Look a homeless person in the eyes

Amanda Damelio
Ripple News
Published in
17 min readJun 29, 2016

Look into their eyes. Listen to their words.

Are all homeless people the same?

If you lump them together as one, then the voice should be considered more powerful. The voice should be allowed to have its say, its representation. The words shouldn’t be ignored.

Homeless people are individuals who share a circumstance. The problem is that many in society consider people without a home as a collective without distinguishing characteristics.

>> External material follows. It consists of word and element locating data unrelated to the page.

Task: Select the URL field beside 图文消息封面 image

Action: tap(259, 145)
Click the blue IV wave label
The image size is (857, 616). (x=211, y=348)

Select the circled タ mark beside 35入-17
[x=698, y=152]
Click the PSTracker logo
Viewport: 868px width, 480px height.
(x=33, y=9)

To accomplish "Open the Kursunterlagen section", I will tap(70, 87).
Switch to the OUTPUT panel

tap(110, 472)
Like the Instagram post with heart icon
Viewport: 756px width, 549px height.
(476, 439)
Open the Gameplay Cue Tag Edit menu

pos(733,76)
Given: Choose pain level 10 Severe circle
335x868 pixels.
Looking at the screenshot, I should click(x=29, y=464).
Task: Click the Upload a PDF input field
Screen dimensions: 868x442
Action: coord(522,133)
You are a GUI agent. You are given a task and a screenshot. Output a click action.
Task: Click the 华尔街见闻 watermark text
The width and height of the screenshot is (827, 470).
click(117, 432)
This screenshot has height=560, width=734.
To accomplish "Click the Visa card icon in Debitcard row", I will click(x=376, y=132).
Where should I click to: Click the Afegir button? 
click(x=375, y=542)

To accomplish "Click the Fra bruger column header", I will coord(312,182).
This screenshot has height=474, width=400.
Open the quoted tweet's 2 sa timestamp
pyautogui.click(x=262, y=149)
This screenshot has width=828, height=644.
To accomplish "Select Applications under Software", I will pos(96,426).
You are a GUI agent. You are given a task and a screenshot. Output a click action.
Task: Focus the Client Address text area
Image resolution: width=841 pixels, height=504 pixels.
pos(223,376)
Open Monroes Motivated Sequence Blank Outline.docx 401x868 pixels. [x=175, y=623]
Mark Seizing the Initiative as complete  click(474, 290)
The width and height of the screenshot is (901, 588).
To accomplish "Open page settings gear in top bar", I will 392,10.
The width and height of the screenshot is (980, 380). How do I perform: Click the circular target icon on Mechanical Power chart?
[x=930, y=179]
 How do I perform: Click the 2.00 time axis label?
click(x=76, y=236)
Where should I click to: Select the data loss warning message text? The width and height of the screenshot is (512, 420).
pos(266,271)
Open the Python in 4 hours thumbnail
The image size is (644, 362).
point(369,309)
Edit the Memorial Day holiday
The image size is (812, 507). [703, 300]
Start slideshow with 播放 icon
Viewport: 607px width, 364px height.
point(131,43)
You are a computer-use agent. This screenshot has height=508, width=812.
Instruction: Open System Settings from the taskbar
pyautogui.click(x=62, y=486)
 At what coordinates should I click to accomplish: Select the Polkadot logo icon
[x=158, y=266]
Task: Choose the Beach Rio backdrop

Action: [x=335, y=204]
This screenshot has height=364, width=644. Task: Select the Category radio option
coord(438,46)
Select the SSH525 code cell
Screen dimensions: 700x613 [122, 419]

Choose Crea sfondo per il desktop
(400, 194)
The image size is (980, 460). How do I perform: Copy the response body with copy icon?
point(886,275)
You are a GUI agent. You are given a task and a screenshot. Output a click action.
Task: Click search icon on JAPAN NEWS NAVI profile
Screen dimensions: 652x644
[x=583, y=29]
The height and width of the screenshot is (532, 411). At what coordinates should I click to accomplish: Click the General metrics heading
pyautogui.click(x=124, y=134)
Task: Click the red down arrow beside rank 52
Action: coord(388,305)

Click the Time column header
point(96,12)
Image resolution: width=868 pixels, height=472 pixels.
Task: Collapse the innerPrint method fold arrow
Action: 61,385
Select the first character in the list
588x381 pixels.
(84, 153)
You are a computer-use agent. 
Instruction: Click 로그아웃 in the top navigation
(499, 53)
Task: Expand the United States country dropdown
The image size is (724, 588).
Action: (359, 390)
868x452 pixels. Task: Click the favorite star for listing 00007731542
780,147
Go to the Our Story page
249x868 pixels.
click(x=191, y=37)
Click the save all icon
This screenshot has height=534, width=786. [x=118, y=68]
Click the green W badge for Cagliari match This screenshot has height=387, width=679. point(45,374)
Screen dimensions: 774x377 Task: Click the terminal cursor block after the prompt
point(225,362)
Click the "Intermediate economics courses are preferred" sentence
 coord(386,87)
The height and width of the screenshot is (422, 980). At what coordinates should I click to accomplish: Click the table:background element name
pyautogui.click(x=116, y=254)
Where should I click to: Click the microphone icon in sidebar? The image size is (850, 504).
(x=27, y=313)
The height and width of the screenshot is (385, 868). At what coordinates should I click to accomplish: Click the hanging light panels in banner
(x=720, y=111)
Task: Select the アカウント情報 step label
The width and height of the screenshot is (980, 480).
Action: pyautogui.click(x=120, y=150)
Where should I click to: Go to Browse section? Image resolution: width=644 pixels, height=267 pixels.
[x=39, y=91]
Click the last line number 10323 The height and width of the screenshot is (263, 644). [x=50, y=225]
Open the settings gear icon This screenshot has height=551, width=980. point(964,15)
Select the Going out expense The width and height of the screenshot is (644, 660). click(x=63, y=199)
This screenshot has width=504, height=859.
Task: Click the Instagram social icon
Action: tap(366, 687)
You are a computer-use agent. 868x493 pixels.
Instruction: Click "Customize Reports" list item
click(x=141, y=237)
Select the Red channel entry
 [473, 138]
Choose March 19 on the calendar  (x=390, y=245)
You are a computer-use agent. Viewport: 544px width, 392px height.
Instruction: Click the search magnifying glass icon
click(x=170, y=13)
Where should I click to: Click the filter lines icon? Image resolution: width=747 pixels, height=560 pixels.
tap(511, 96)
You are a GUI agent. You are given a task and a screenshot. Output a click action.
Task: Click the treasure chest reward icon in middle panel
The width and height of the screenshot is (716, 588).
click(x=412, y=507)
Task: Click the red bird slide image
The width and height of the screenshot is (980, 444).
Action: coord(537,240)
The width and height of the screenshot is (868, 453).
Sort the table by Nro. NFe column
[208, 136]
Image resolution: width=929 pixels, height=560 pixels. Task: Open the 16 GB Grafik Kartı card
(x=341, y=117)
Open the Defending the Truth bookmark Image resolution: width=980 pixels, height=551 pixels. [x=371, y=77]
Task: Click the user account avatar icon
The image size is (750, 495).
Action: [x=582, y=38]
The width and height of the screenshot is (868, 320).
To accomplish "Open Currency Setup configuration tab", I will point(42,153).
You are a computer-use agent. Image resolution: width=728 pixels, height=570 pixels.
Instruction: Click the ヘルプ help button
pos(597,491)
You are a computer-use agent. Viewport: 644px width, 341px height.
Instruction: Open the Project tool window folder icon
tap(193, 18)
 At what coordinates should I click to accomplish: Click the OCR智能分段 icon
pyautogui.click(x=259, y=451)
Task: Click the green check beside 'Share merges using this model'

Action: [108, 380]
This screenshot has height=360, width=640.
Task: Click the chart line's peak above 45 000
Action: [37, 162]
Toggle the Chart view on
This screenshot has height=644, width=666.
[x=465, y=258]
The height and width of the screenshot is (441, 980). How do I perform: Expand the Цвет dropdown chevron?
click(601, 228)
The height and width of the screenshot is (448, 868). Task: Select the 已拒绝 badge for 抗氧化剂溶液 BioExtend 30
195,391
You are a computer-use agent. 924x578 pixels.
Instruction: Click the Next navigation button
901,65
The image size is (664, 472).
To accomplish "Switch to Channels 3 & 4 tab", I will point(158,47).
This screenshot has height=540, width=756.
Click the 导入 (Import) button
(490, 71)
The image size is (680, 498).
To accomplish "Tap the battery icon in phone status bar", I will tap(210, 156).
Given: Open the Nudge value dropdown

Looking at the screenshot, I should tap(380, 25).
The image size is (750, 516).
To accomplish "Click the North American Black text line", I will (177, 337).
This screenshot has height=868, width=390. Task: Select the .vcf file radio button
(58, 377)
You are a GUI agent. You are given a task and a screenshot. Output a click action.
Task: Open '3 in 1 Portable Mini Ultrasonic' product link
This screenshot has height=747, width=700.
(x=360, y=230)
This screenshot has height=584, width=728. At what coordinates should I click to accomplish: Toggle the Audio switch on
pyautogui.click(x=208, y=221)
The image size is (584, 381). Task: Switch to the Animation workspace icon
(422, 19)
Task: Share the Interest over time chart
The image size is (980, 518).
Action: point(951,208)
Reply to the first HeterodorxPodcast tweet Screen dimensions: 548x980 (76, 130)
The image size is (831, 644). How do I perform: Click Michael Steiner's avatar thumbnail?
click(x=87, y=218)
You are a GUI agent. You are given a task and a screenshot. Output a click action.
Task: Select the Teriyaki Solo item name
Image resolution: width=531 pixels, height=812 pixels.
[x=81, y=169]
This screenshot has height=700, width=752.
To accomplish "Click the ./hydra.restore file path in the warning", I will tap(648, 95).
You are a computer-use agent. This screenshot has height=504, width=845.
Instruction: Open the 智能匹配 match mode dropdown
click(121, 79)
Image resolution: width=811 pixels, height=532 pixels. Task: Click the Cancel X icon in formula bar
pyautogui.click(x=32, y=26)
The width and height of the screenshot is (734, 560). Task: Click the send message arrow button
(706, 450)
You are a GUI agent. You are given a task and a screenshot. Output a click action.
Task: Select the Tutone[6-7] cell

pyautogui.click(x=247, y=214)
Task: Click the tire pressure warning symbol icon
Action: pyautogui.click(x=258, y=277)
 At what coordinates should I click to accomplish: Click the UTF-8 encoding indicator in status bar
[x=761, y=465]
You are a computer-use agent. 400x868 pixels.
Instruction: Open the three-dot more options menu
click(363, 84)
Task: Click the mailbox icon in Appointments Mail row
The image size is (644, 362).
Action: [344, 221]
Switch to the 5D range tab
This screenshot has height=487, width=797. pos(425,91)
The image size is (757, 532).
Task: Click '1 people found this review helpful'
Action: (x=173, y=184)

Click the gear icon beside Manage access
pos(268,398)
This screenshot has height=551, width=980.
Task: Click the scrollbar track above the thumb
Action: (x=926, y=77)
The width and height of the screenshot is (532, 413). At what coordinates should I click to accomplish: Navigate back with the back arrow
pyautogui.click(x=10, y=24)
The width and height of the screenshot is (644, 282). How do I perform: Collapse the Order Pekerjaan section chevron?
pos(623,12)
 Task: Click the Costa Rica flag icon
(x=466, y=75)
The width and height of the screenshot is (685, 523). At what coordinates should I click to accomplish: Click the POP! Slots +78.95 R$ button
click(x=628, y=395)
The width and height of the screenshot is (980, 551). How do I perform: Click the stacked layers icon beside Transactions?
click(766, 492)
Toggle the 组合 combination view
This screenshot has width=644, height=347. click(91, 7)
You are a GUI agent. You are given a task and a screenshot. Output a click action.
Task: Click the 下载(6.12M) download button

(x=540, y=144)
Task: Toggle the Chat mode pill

If that’s the case, we’ll let the homeless people we interviewed as part of the SF Homeless Project to speak as one. From the interviews, we created a unified voice. After you read their story, scroll to look into their eyes.

Really, LOOK.

Then ask yourself, are they all the same? Or maybe the question should be this: should I continue treating them the same as I always have?

[Ed. note: The following was compiled from the interviews we conducted. Find the corresponding sentences under their eyes.]

Let’s talk about being out here, you know, homeless.

Well, it was very easy how I got to this point. I walked in the bedroom and found my wife dead on the bedroom floor. I was happy as a clam in mud, but seeing her like that broke me.

It’s one thing to look at the picture, but it’s something completely different than when you are the picture.

How are you going to get rid of the problem you guys created? How are you gonna put a stop to a monster that you created?

You know, it’s pretty boring out here, not really anything to do. At the end of the day, we’re all just people trying to get by.

I’m out here by choice because, you know, a sense of direction and stability, that’s not really my thing anymore.

Change doesn’t happen overnight. In time, things will be different. Maybe I’ll get used to not being out here. So far, I always come back to this. They don’t want you on the street, but they don’t wanna put you up anywhere nice.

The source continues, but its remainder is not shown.